The Adam Project PRESS

One might even argue that The Adam Project has double the Ryan Reynolds. Scobell, who plays the young version of Reynolds’ character, does an incredible and authentic-seeming impression of the A-list actor.

“It was freakish,” Levy says. “I knew I had hired a super-talented kid who had an amazing authenticity to him, but I did not know that he was a Deadpool mega-fan. We fed Walker a lot of improvised lines while we were shooting, but we never had to teach Walker how to deliver things in a Ryan-esque way because he had been studying Ryan’s delivery style since he was inappropriately young.” 

“Walker did the whole monologue from Deadpool and had all the inflection, all the tone, he said all those jokes, and did all those curses,” Saldaña recalls, noting that Scobell’s father was present on the set and consented to all the cussing. “He was phenomenal. It was really great that even Ryan was blown away and he recorded Walker doing it. It was a lot of fun.”

The Adam Project premieres on Netflix rather than in theaters, so comparing its success and reception to Free Guy is a little apples and oranges despite the two film’s similarities. Still, Free Guy was a massive success at the box office, ongoing pandemic aside, and what was once an original premise is now the first of a franchise. Will The Adam Project follow suit with a sequel of its own? 
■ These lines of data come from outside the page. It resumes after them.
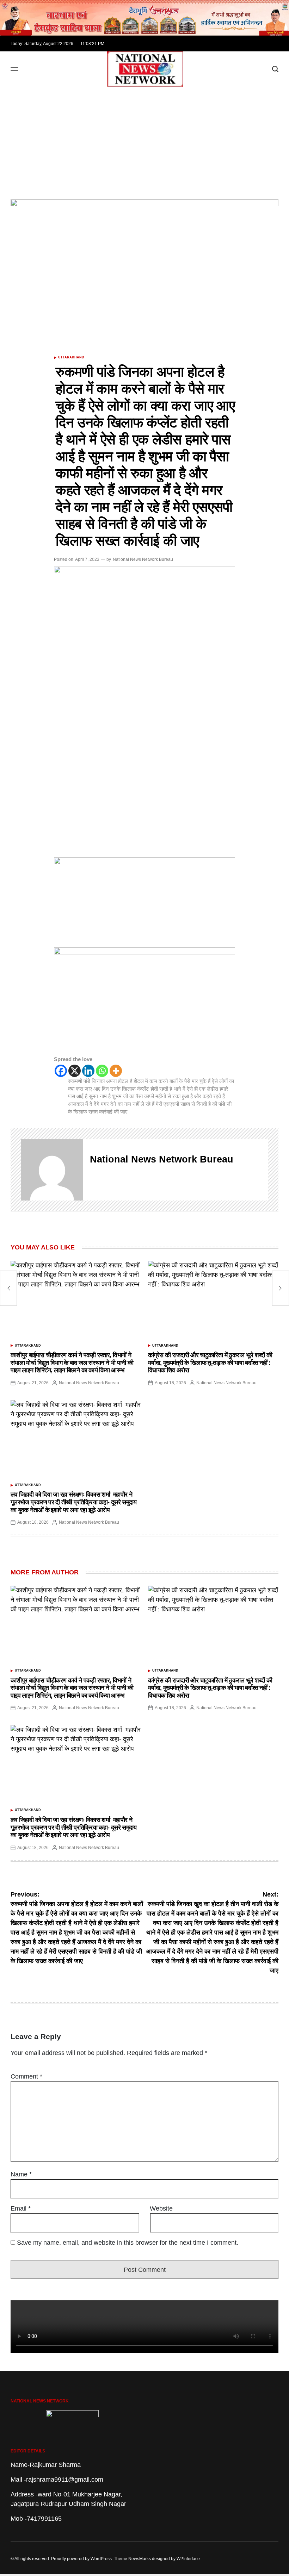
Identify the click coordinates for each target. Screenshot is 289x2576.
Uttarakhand (71, 357)
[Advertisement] (144, 139)
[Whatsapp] (102, 1071)
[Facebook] (61, 1071)
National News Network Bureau (143, 559)
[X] (74, 1071)
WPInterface (188, 2558)
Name (21, 2174)
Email (21, 2208)
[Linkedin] (88, 1071)
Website (161, 2208)
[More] (116, 1071)
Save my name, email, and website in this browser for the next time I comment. (127, 2242)
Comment (26, 2076)
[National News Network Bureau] (52, 1170)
“I would never say never, but I am disinclined,” Levy says. “We were asked about it as soon as Netflix started watching the uncut footage. There was talk of a sequel because it was clear that this idea, this world, the chemistry of these characters, was something special. But, Ryan and I feel — and we’ve talked about this — we told this story as well as we could, and I’m not looking beyond that.”

The Adam Project premieres on Netflix on March 10.